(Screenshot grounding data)
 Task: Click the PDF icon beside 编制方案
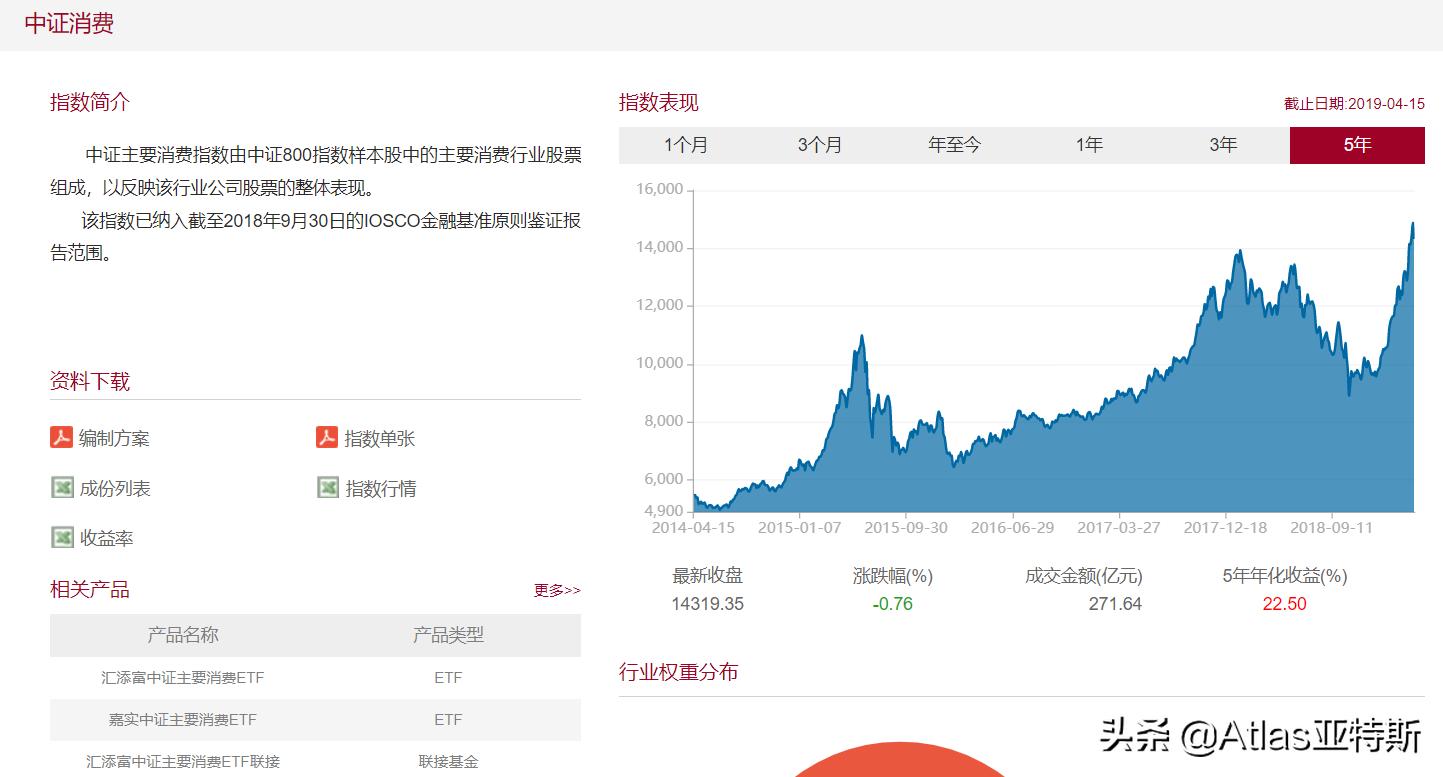point(60,437)
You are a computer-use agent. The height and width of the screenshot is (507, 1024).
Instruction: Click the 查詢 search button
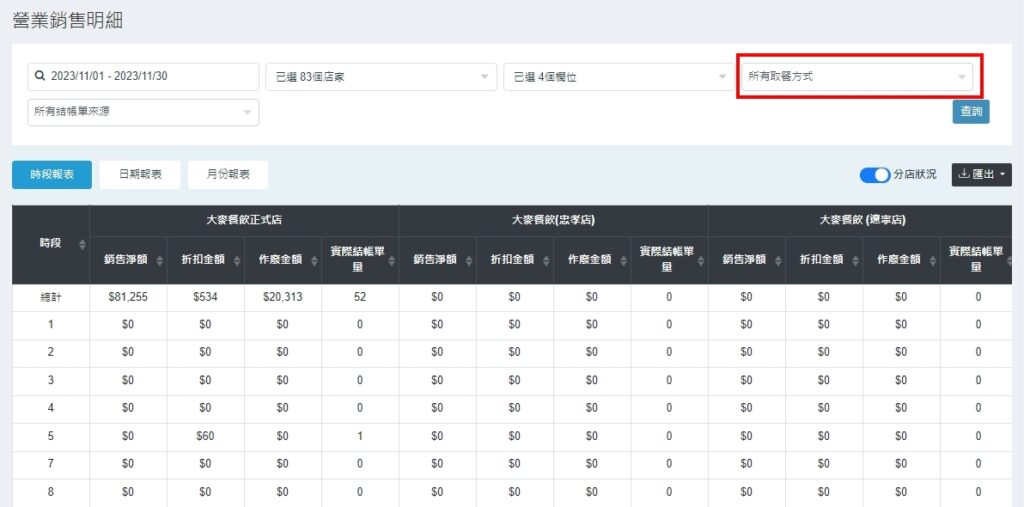970,112
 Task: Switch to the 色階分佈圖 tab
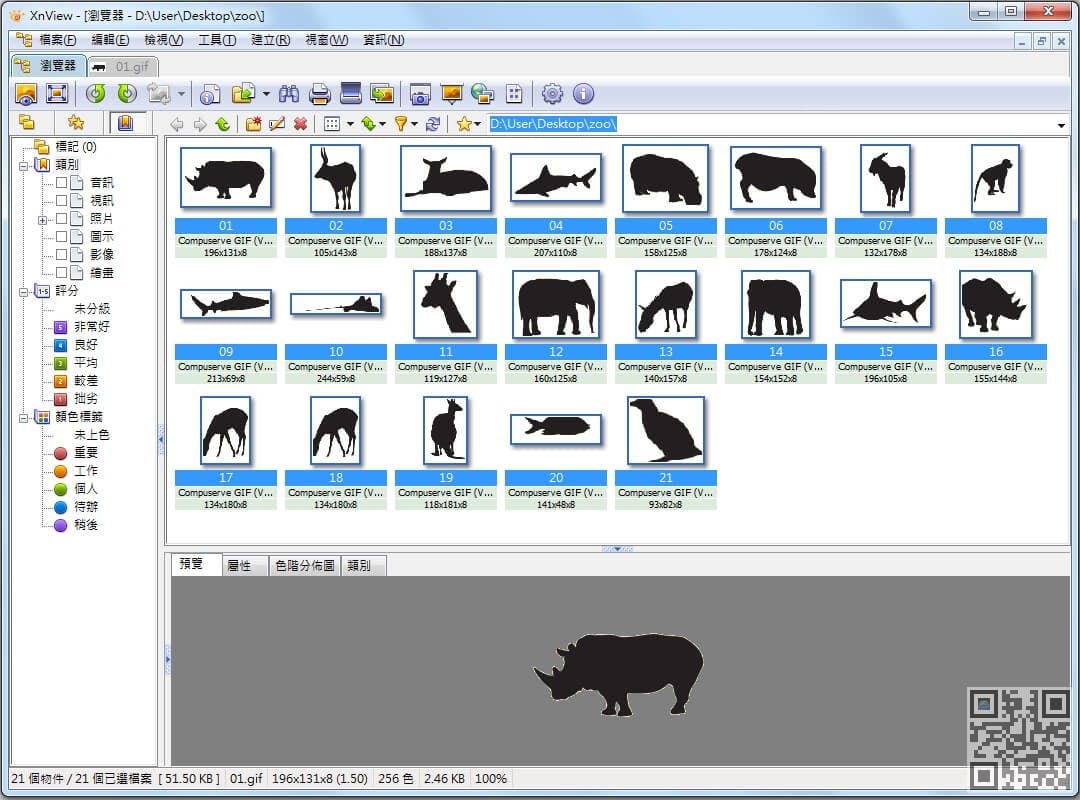[304, 566]
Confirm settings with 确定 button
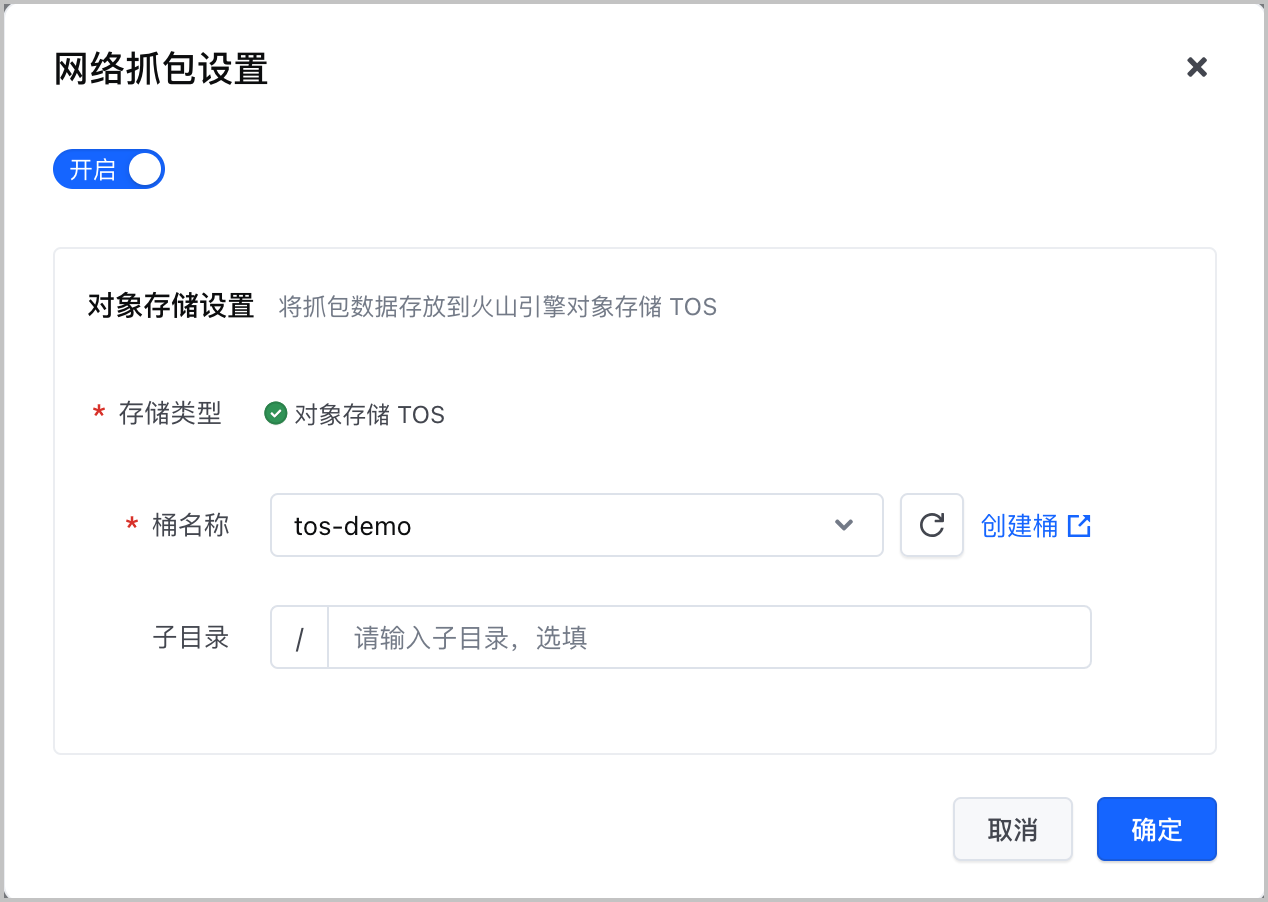 point(1157,829)
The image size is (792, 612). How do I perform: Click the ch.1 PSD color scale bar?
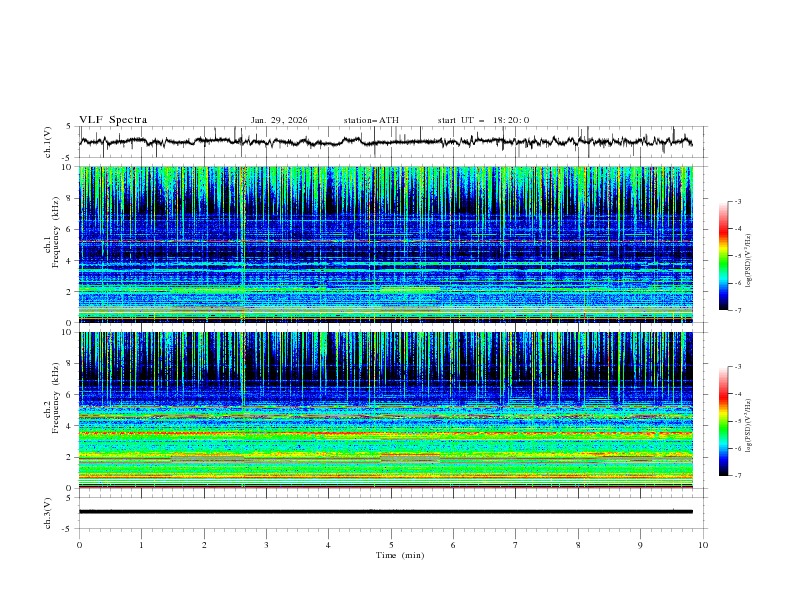tap(724, 256)
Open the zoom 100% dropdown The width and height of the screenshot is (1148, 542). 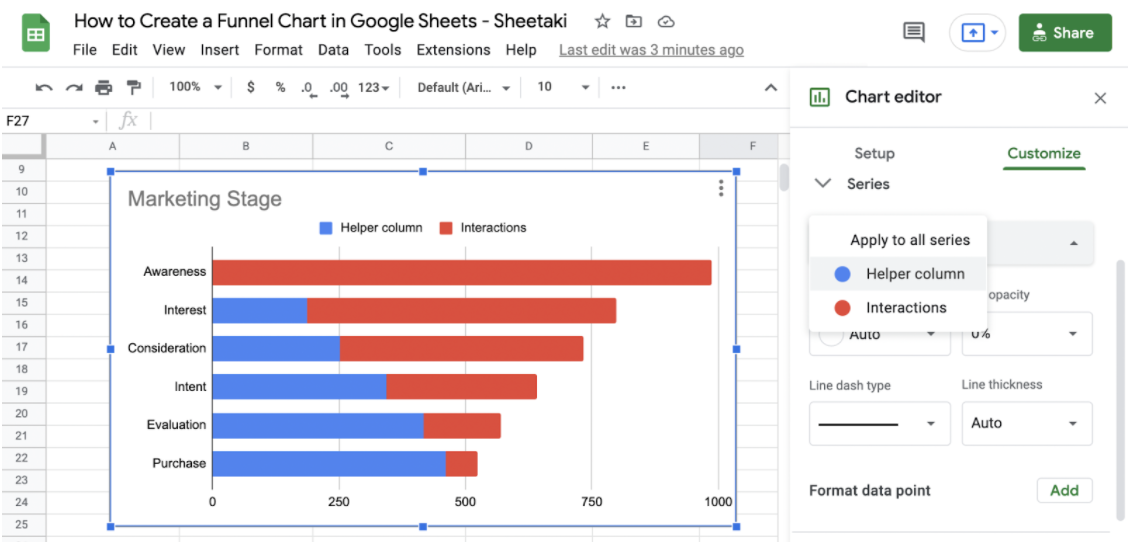click(x=195, y=88)
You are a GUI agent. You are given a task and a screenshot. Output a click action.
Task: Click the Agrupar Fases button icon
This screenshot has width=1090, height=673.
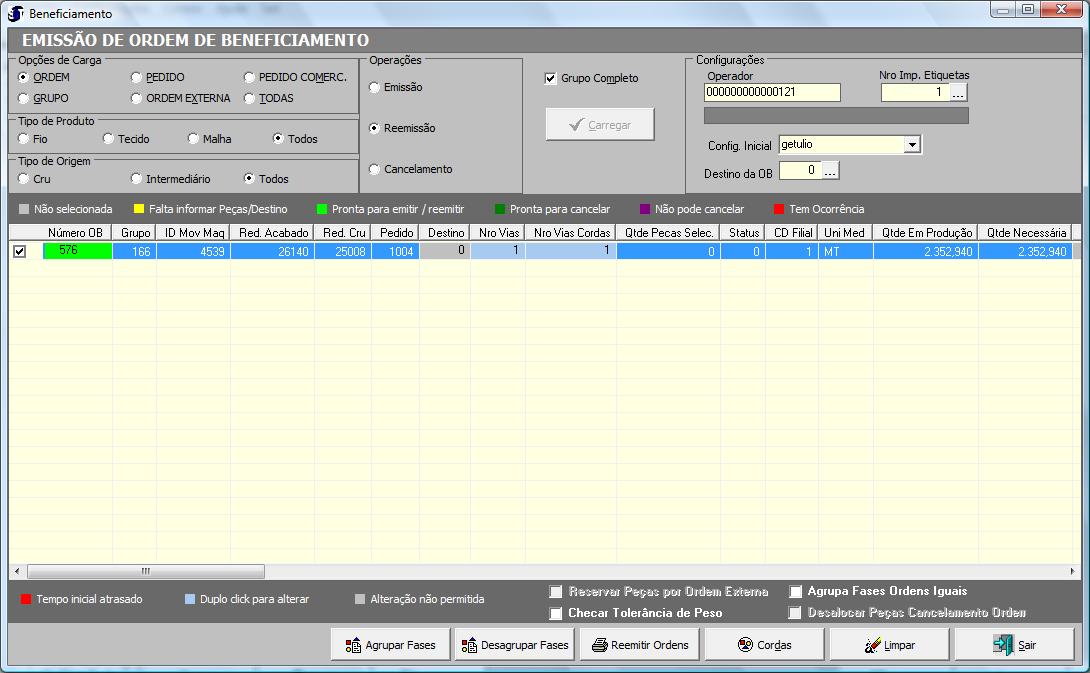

## What is needed
From the entries above, extract every line where the word "agent" appears.

## Output of the task
You are a computer-use agent. The height and width of the screenshot is (507, 1024).
You are a GUI agent. You are given a task and a screenshot. Output a click action.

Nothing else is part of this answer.